【完整过程】Windows下记录PadleOCR训练自己的ocr模型

爱编码的小陈

已于 2024-05-15 00:03:10 修改

阅读量1.1k

点赞数 13

分类专栏：环境配置文章标签： ocr

于 2024-05-15 00:01:31 首次发布

本文链接：https://blog.csdn.net/m0_70694811/article/details/138872422

版权

环境配置专栏收录该内容

9 篇文章 0 订阅

订阅专栏

一、前期准备

1、代码

参考的博主使用的是2.6版本的

博主的paddleocr代码

下面这个是官方的，可能已经更新了（我用的是官网当前最新版）

paddleocr的源代码

注意：最好把上面两个代码都下载下来，后面都会用到

参考博主的：

官网源码的：

2、创建一个conda虚拟环境

打开Anaconda Prompt终端：左下角Windows Start Menu -> Anaconda3 -> Anaconda Prompt启动控制台

创建新的conda环境

# 在命令行输入以下命令，创建名为ocr的环境
# 此处为加速下载，使用清华源
conda create --name ocr python=3.8 --channel https://mirrors.tuna.tsinghua.edu.cn/anaconda/pkgs/free/  # 这是一行命令

该命令会创建1个名为ocr、python版本为3.8的可执行环境，根据网络状态，需要花费一段时间

激活虚拟环境测试：

conda activate ocr

运行环境配置完成

3、安装包

（1）安装PaddlePaddle

# 先激活ocr虚拟环境
activate ocr

飞浆官网安装文档链接

根据自己的CUDA版本来安装，这里我的CUDA版本是11.6的，因此命令为

python -m pip install paddlepaddle-gpu==2.6.1.post116 -f https://www.paddlepaddle.org.cn/whl/windows/mkl/avx/stable.html

如果你没有CUDA打算用CPU版本的，命令为

python -m pip install paddlepaddle==2.6.1 -i https://pypi.tuna.tsinghua.edu.cn/simple

（2）安装PaddleOCR whl包

pip install "paddleocr>=2.0.1" # 推荐使用2.0.1+版本
对于Windows环境用户：直接通过pip安装的shapely库可能出现[winRrror 126] 找不到指定模块的问题。建议从这里下载shapely安装包完成安装。（我这里直接pip是没问题的，视自己情况）

（3）便捷使用

PaddleOCR提供了一系列测试图片，点击这里下载并解压，放到我们的PaddleOCR根目录文件夹下，然后在终端中切换到相应目录

cd D:/cs/PaddleOCR/ppocr_img

如果不使用提供的测试图片，可以将下方--image_dir参数替换为相应的测试图片路径。

3.1 中英文模型

检测+方向分类器+识别全流程：--use_angle_cls true设置使用方向分类器识别180度旋转文字，--use_gpu false设置不使用GPU

activate ocr
cd D:\cs\PaddleOCR\ppocr_img
paddleocr --image_dir ./imgs/11.jpg --use_angle_cls true --use_gpu false

结果是一个list，每个item包含了文本框，文字和识别置信度

[[[28.0, 37.0], [302.0, 39.0], [302.0, 72.0], [27.0, 70.0]], ('纯臻营养护发素', 0.9658738374710083)]
......

此外，paddleocr也支持输入pdf文件，并且可以通过指定参数page_num来控制推理前面几页，默认为0，表示推理所有页。

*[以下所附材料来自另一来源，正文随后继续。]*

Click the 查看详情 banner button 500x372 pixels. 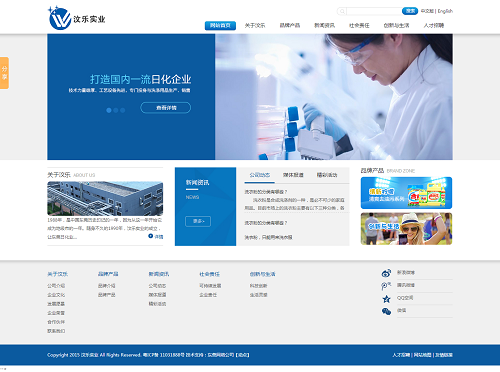click(x=166, y=108)
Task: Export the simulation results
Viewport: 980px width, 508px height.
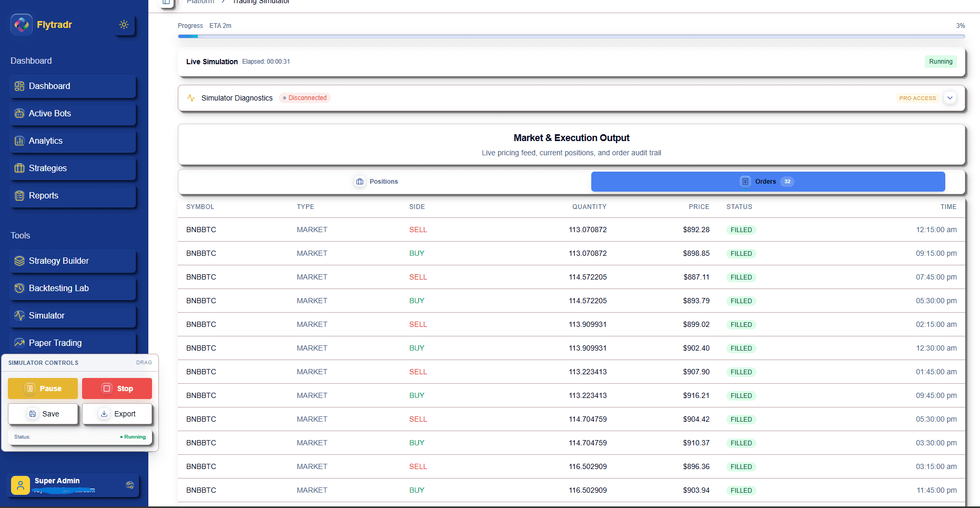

# 这里yolov7.pdf是我自己随便找的一个文件放到该目录下面的
paddleocr --image_dir ./imgs/yolov7.pdf --use_angle_cls true --use_gpu false --page_num 2

单独使用检测：设置--rec为false

paddleocr --image_dir ./imgs/11.jpg --rec false

结果是一个list，每个item只包含文本框

[[27.0, 459.0], [136.0, 459.0], [136.0, 479.0], [27.0, 479.0]]
[[28.0, 429.0], [372.0, 429.0], [372.0, 445.0], [28.0, 445.0]]
......

单独使用识别：设置--det为false

paddleocr --image_dir ./imgs_words/ch/word_1.jpg --det false

结果是一个list，每个item只包含识别结果和识别置信度

['韩国小馆', 0.994467]

版本说明 paddleocr默认使用PP-OCRv4模型(--ocr_version PP-OCRv4)，如需使用其他版本可通过设置参数--ocr_version，具体版本说明如下：

如需新增自己训练的模型，可以在paddleocr中增加模型链接和字段，重新编译即可。

更多whl包使用可参考whl包文档

3.2 多语言模型

PaddleOCR目前支持80个语种，可以通过修改--lang参数进行切换，对于英文模型，指定--lang=en。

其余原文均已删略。